To put it all together:
# Note: Be sure to use a *full* path, because .NET's working dir. usually
# differs from PowerShell's.
$streamWriter = [System.IO.StreamWriter]::new('C:\Workspace\workfile\myfileCLEAN.txt')
switch -File C:\Workspace\workfile\myfile.txt {
default { $streamWriter.WriteLine($_.Replace('\"', '"')) }
}
$streamWriter.Close()
Note: If you're using an old version of Windows PowerShell, namely version 4 or below, use
New-Object System.IO.StreamWriter 'C:\Workspace\workfile\myfileCLEAN.txt'
instead of
[System.IO.StreamWriter]::new('C:\Workspace\workfile\myfileCLEAN.txt')
Upvotes: 2
Reputation: 1569
Get-Content
loads the whole file into memory.
Try processing line by line to improve memory utilization.
$infile = "C:\Workspace\workfile\myfile.txt"

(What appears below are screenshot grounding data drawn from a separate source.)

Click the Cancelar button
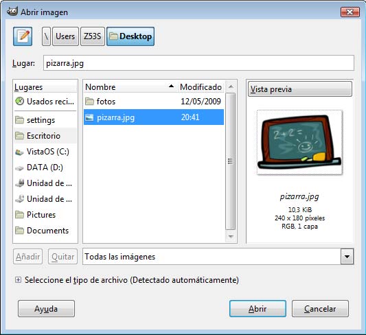 pyautogui.click(x=320, y=309)
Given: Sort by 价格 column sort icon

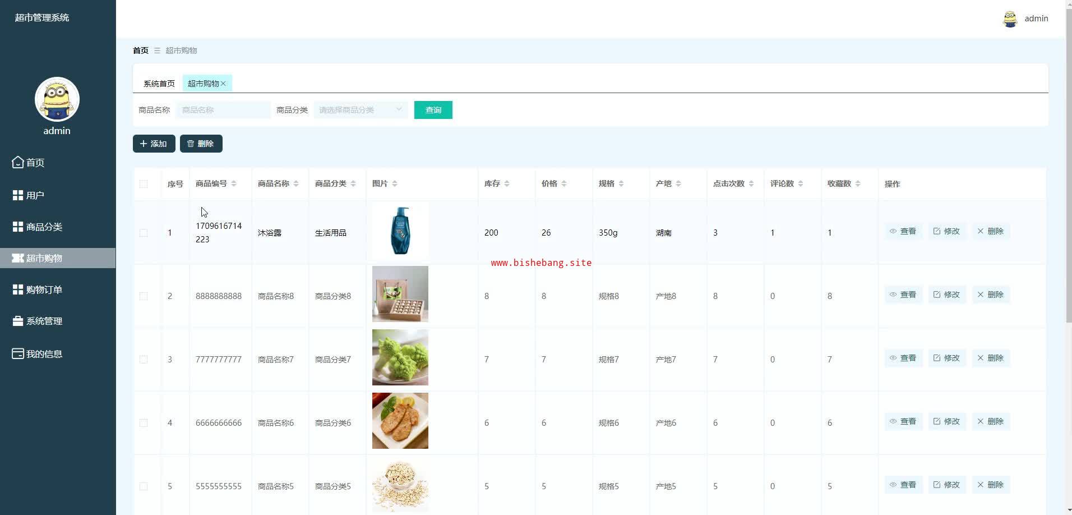Looking at the screenshot, I should (x=564, y=184).

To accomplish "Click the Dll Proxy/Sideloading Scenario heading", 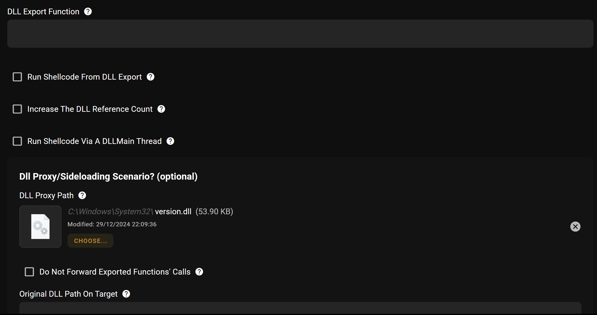I will click(x=108, y=177).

$outfile = "C:\Workspace\workfile\myfileCLEAN.txt"
foreach ($line in [System.IO.File]::ReadLines($infile)) {
Add-Content -Path $outfile -Value ($line -replace '\\"','"')
}
Upvotes: 0
Reputation: 174690
Get-Content -Raw
makes PowerShell read the entire file into a single string.

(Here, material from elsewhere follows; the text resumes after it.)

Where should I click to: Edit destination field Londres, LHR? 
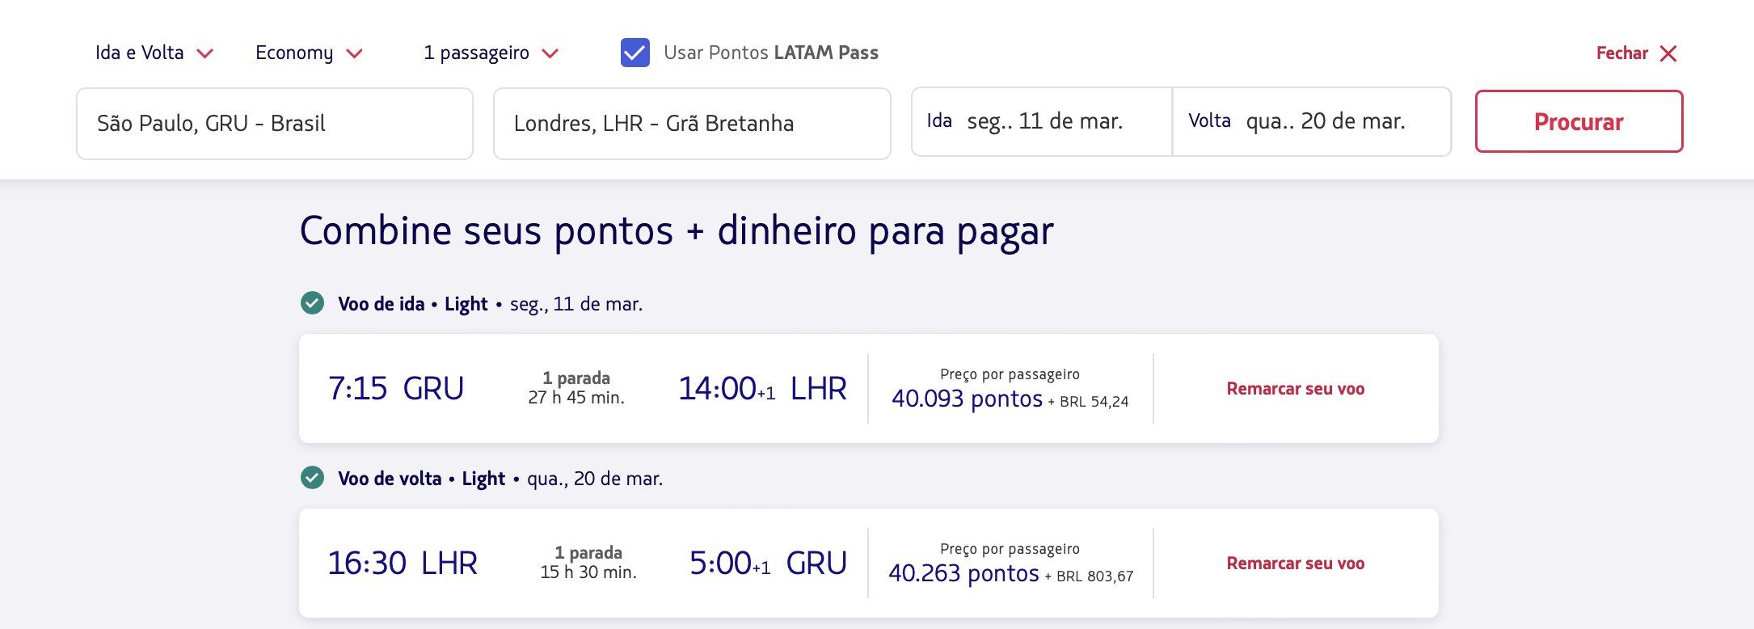click(x=691, y=124)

.NET can't store individual objects over 2GB in size in memory, and each character in a string takes up 2 bytes, so after reading the first ~1 billion characters (roughly equivalent to a 1GB ASCII-encoded text file), it reaches the memory limit.
Remove the -Raw
switch, -replace
is perfectly capable of operating on multiple input strings at once:
(Get-Content -path C:\Workspace\workfile\myfile.txt) -replace '\"', '"' | Set-Content C:\Workspace\workfile\myfileCLEAN.txt
Beware that -replace
is a regex operator, and if you want to remove \
from a string, you need to escape it:
(Get-Content -path C:\Workspace\workfile\myfile.txt) -replace '\\"', '"' | Set-Content C:\Workspace\workfile\myfileCLEAN.txt
While this will work, it'll still be slow due to the fact that we're still loading >2GB of data into memory before applying -replace
and writing to the output file.
Instead, you might want to pipe the output from Get-Content
to the ForEach-Object
cmdlet:
Get-Content -path C:\Workspace\workfile\myfile.txt |ForEach-Object {
$_ -replace '\\"','"'
} |Set-Content C:\Workspace\workfile\myfileCLEAN.txt
This allows Get-Content
to start pushing output prior to finishing reading the file, and PowerShell therefore no longer needs to allocate as much memory as before, resulting in faster execution.
Upvotes: 2